=== TASK TO CARRY OUT ===
Reproduce the listing verbatim, beginning at the line that contains "Given: Remove Output 1 from the list" and stopping after the last line of the listing. Omit the pictures.

=== EXTRACTED RECORDS ===
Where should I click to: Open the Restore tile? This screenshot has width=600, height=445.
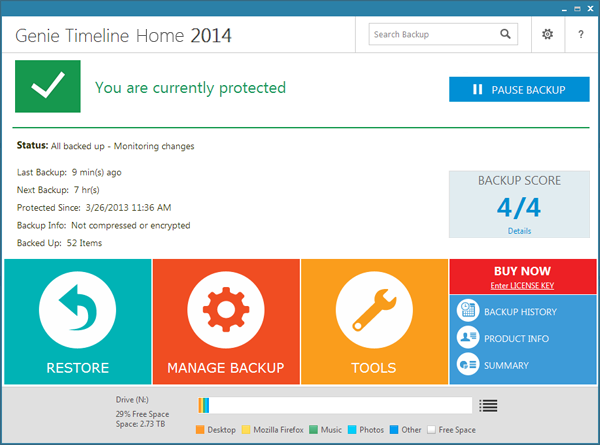(x=77, y=321)
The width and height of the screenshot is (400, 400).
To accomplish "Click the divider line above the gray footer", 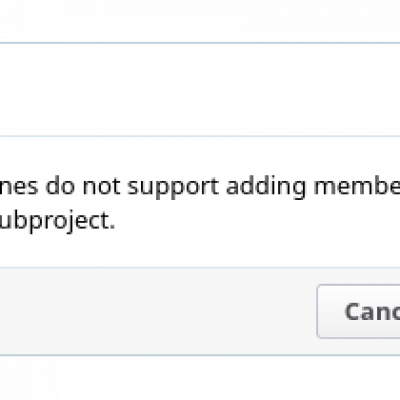I will (x=200, y=267).
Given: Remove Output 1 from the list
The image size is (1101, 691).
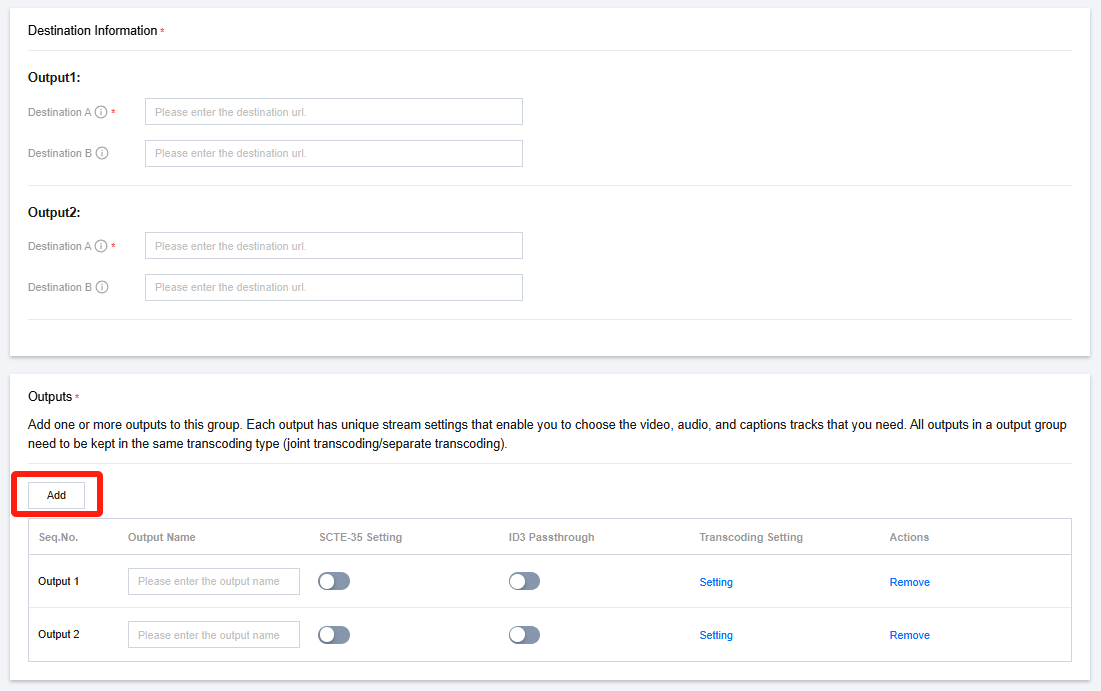Looking at the screenshot, I should (909, 582).
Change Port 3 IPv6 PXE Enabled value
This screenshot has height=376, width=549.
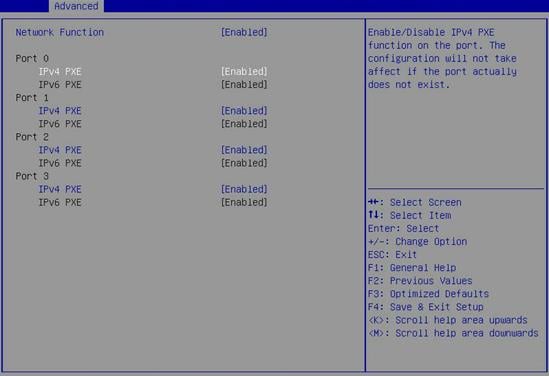click(244, 202)
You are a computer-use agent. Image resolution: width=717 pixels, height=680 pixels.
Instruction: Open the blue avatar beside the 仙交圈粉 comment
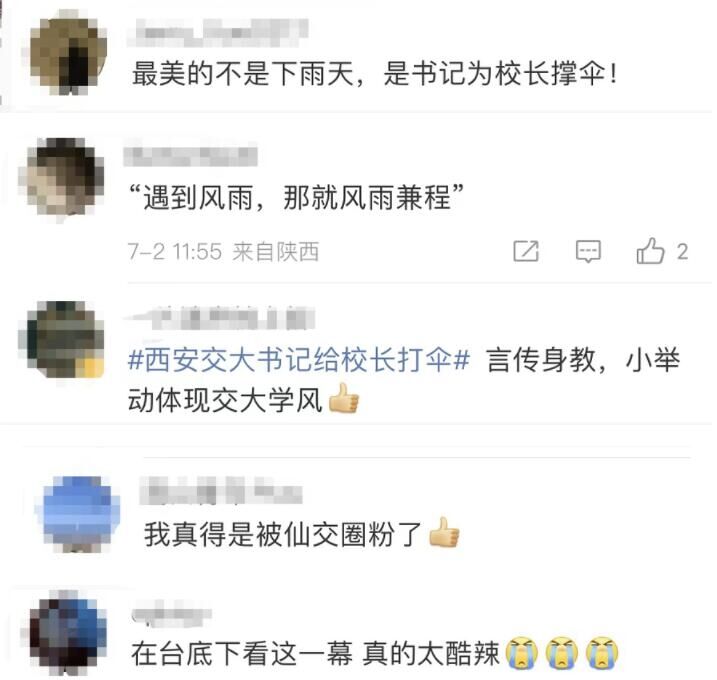[78, 514]
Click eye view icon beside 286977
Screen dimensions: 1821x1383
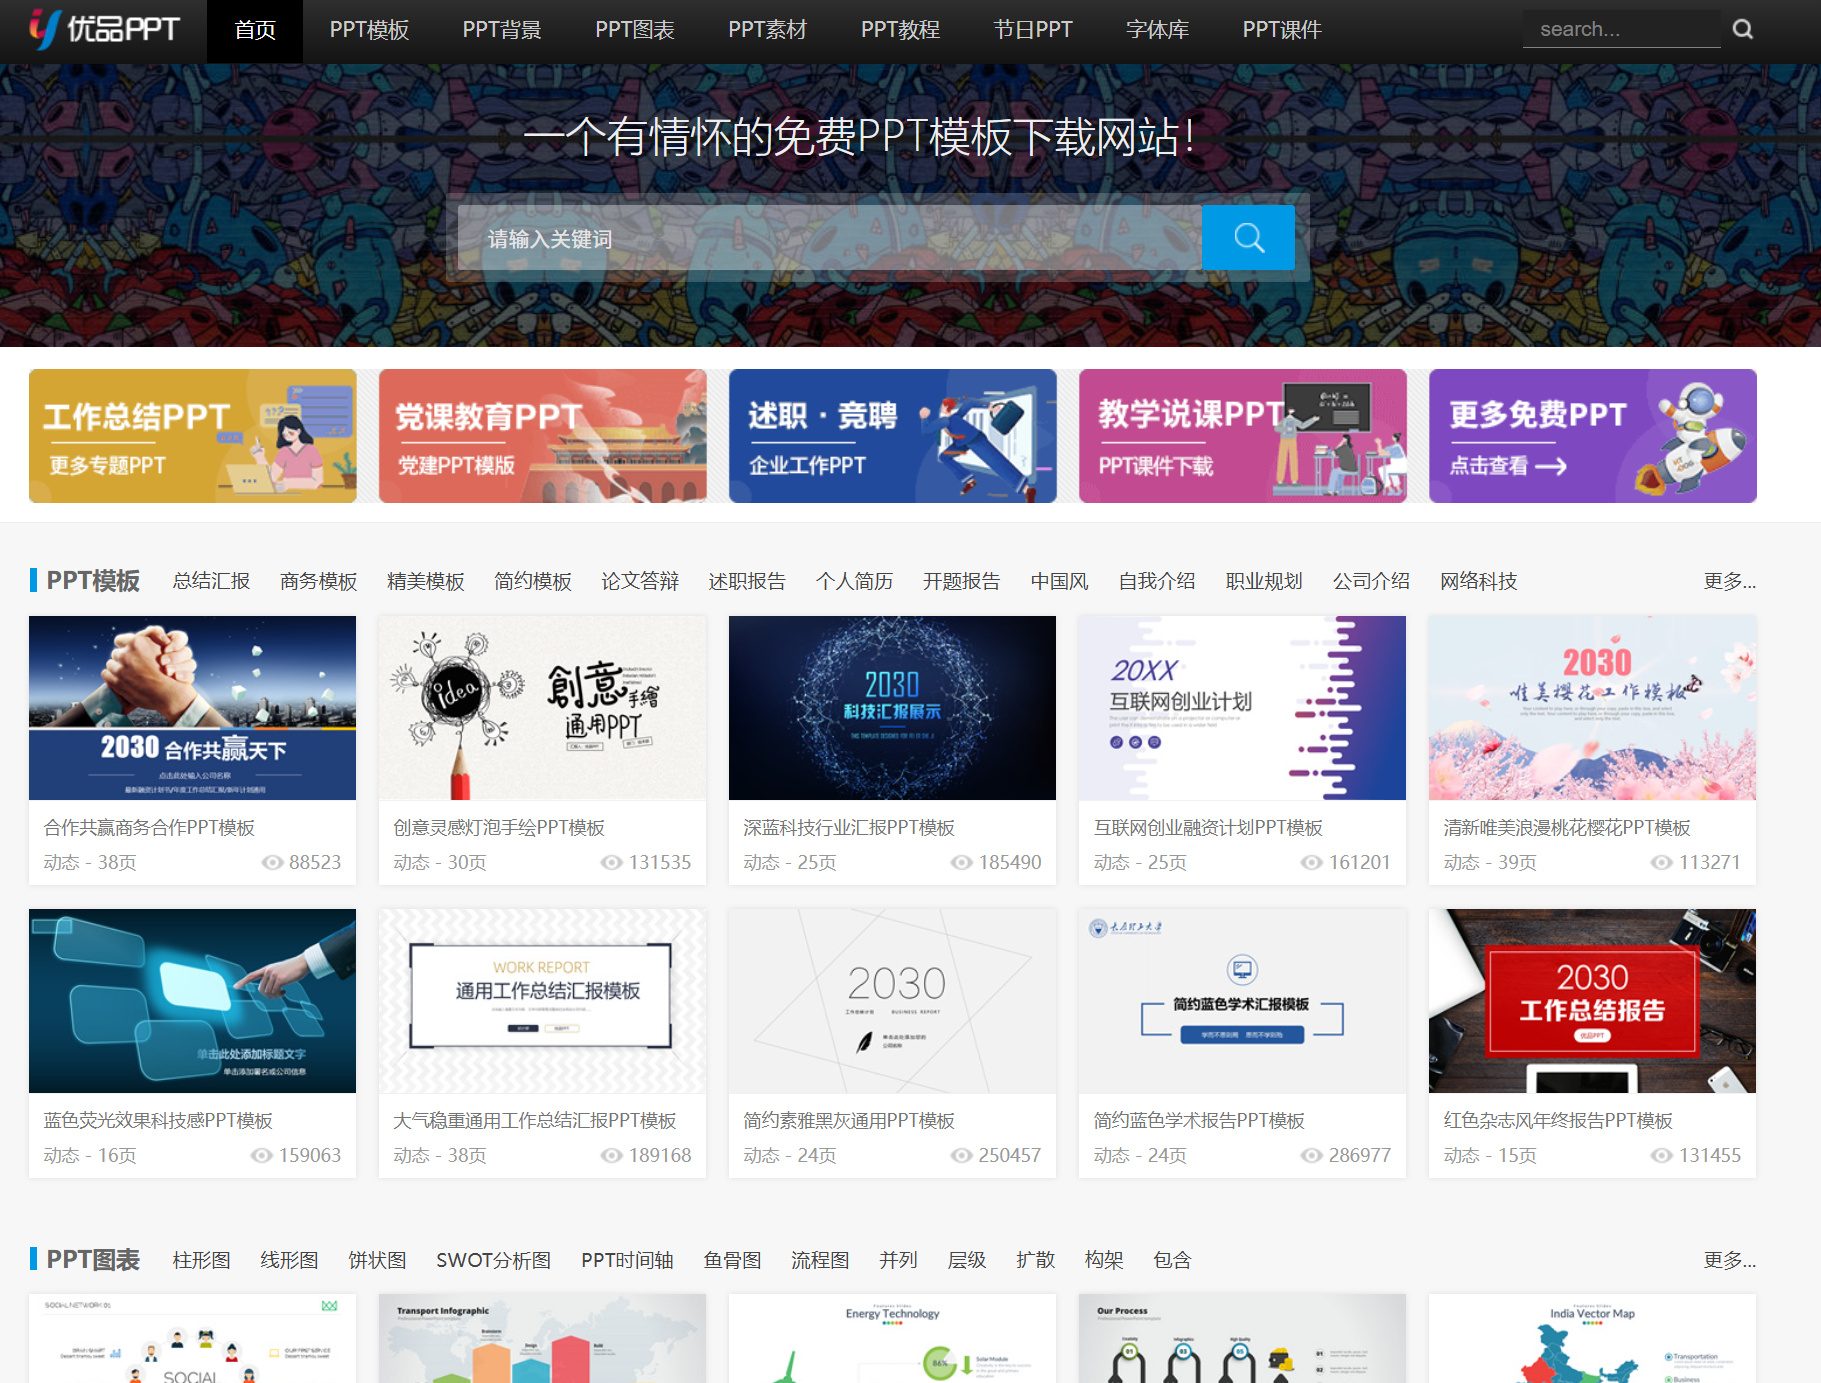point(1311,1155)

=== RESPONSE TO THE TASK ===
Given: Remove Output 1 from the list
The image size is (1101, 691).
Looking at the screenshot, I should (909, 582).
Change Port 3 IPv6 PXE Enabled value
This screenshot has height=376, width=549.
click(244, 202)
You are a computer-use agent. Image resolution: width=717 pixels, height=680 pixels.
Instruction: Open the blue avatar beside the 仙交圈粉 comment
[78, 514]
Click eye view icon beside 286977
Screen dimensions: 1821x1383
point(1311,1155)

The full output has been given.